The thing is, I don’t remember that at all. I remember being threatened with the Mental Health Act should I worsen, resist treatment or abscond. But that’s about it. Other patients who were of involuntary status seemed to be aware of it. I certainly wasn’t.
But then again, I wasn’t aware of much. I wasn’t aware that I was on one to one supervision until one day another patient asked my nurse for something. My nurse declined and the patient glanced at me and asked “oh, are you still on one to one supervision?”. It was only then I looked around and realised that I was the only patient with a nurse chained to my side all day. For most of my time in the MBU, the unit was in ‘lockdown’. I didn’t even realize that the unit could be unlocked until the end of my stay.
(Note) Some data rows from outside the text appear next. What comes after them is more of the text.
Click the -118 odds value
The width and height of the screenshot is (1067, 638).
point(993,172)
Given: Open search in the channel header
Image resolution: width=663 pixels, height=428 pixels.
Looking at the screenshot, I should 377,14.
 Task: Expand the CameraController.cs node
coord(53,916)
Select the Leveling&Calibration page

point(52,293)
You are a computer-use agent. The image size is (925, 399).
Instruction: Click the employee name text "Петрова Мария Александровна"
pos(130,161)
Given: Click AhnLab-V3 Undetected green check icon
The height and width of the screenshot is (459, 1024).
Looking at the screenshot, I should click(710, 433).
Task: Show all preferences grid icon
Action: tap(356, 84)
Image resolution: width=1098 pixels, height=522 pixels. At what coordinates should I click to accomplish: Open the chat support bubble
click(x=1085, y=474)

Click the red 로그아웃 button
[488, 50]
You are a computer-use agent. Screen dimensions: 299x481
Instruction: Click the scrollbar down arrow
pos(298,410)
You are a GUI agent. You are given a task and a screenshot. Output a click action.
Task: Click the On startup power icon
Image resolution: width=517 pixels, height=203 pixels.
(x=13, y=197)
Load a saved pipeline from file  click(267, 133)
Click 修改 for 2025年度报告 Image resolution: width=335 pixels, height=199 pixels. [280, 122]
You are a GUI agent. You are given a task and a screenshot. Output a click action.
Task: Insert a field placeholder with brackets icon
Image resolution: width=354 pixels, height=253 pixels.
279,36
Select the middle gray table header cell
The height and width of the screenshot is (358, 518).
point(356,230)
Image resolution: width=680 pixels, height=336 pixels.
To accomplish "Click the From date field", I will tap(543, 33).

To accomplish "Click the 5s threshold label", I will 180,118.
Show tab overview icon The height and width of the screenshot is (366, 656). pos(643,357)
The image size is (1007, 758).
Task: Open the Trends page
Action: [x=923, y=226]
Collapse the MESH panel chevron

It was only at then that I realized that the lockdown everyone complained about was initiated because of me (along with another patient). Sorry guys!
The fact that I had psychosis adds another layer of complexity to the whole issue. Trying to piece together fragmented memories is difficult enough, but trying to remember when you are not even sure what was real and what wasn’t is nearly impossible.
I spent a few hours yesterday afternoon researching the matter. Trawling through pages and pages of government documents, searching through the endless 1996 Mental Health Act, trying to find anything that would give me some answers. Surely I would need to fill out a form? Or Steven would need to be aware?
My search was inconclusive. The complexities of the system are really beyond my patience. Is written evidence from my doctor enough for me to believe what happened? It should be, but somehow it’s not. A written report should stand firm against the unreliable memory of a psychotic patient. But this is me, not just anyone. Surely I should remember something.
I know that most people reading this will think ‘well what does it matter?’ I went into hospital, I came out of hospital, I’m feeling better, are the specific details of my stay really that important?
But to me they are. To me there is a big difference between seeking help voluntarily, and being treated as an involuntary patient. The legalities of my treatment matter. What happened to me matters. But most of all it matters that I can’t seem to trust my own memories and recollections.
Who do I believe? Me or them? Who do you believe?